Omar is 17. He's watched a lot of inflammatory stuff on the internet recently and he's become angry about what he sees as the oppression of Islam by Western countries. Maybe he will never get to the stage of doing something violent or murderous to try to right the perceived wrongs his faith has suffered. Then again, maybe he will.
But have no fear. Omar is at college and his mild-mannered tutor Mr Jones has been charged with inculcating him with FBV, or Fundamental British Values. Omar has been won over by Mr Jones' scintillating sessions promoting fair play, warm beer (particularly effective with Muslims, this one) and bobbies on bicycles two-by-two.
OK, so it's a caricature. But is it so far from the truth about what's supposed to happen from the start of the new academic year when FE colleges will be required by the government to actively promote FBV among their students? Because, sadly, as schools already engaged in treading this prickly path are finding out, it is one fraught with difficulties.

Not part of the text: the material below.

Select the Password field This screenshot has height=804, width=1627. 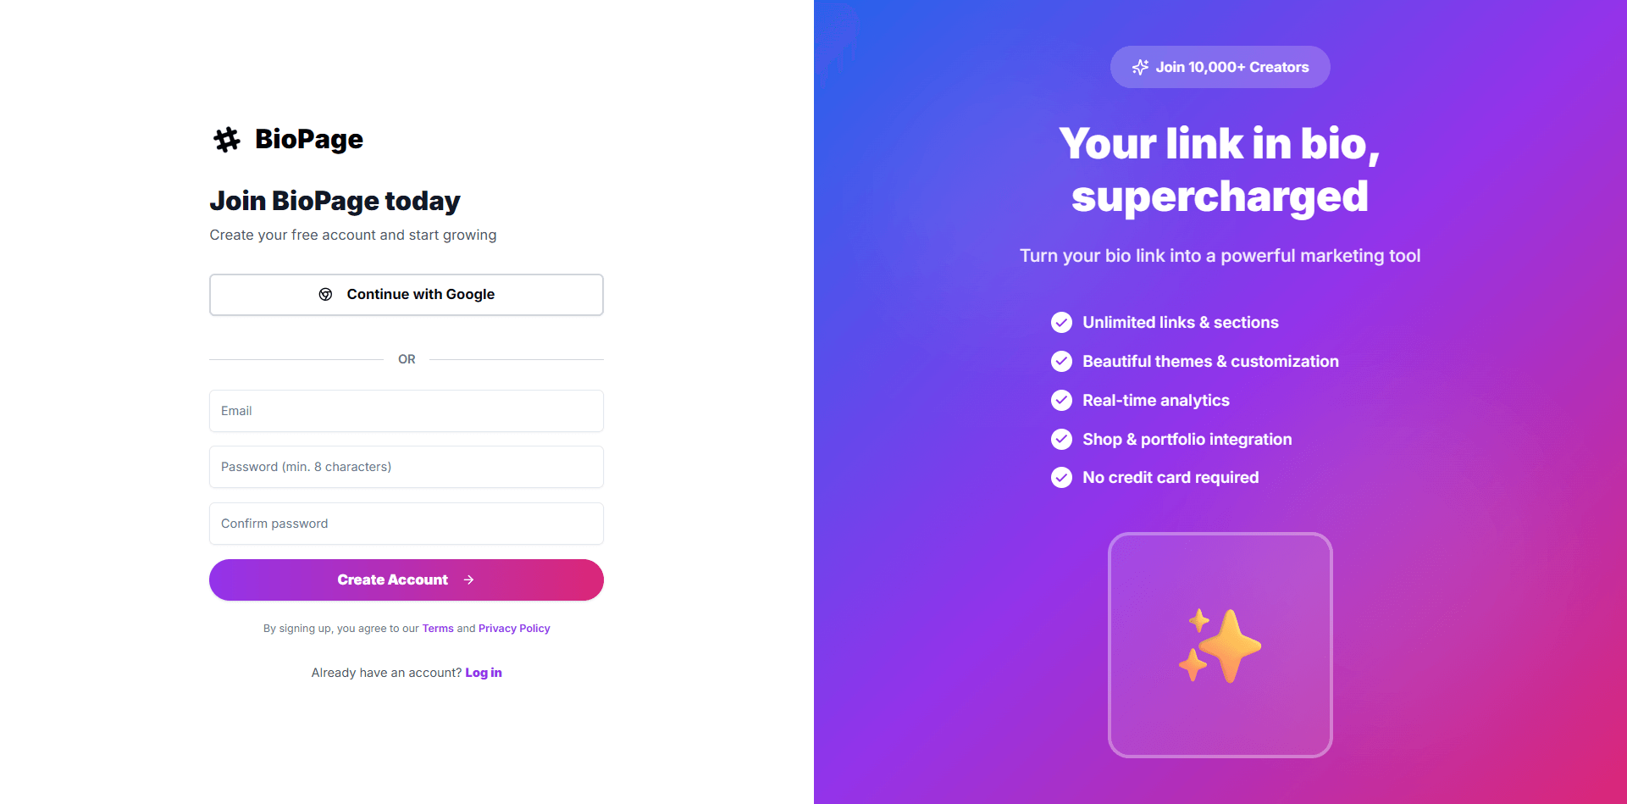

To start with - as has been much discussed recently - how do we determine what British values are? Jonathan Dimbleby had a go at defining them on Radio 4 the other day, coming up with democracy, rule of law and individual liberty. But while many UK citizens would undoubtedly sign up for all three, so would people in dozens of countries across the world. In Britain we might distinguish ourselves from "les autres" with our established church and much-respected constitutional monarchy. But how am I, British to the core but a lifelong atheist and republican, meant to convincingly pass on their merits to others?

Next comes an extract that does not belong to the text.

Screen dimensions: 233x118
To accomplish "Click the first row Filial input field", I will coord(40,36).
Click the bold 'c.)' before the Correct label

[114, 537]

Second, and perhaps more problematic, is the issue of how such ill-defined principles are to be presented to the punters - that sceptical and often uninterested target group in their mid-to-late teens? If they were 6 rather than 16, we might have a chance. Over the years most primary schools have done a good job of promoting tolerance and respect for others via a carefully considered mix of example and gentle persuasion.

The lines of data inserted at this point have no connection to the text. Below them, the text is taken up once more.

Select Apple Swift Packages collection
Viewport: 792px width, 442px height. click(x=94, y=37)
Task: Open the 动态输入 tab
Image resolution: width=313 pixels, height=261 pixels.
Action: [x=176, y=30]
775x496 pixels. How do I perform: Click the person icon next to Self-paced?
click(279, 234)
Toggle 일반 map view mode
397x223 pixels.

But teenagers come with opinions and prejudices pre-formed. They are also notoriously rebellious and unlikely to be impressed by anything that smacks of didacticism from the sad old crew of losers otherwise known as their teachers. At best you might, via discussion and careful presentation, get them to consider philosophies other than their own. But even that requires great patience and skill to implement, as liberal and general studies teachers found in the 1970s and 1980s when they embarked on a mission to "civilise" vocational students from Meat One and Plumbing Two.
Worse than that - worse than failure, I mean - is that the whole enterprise could end up being counterproductive. Many moderate Muslims are already rightly suspicious of what they see as interference in, and condescension towards, things they consider "theirs". And the danger is that we will end up pushing the waverers more firmly into the fanatical mindset of the jihadis rather than prising them away.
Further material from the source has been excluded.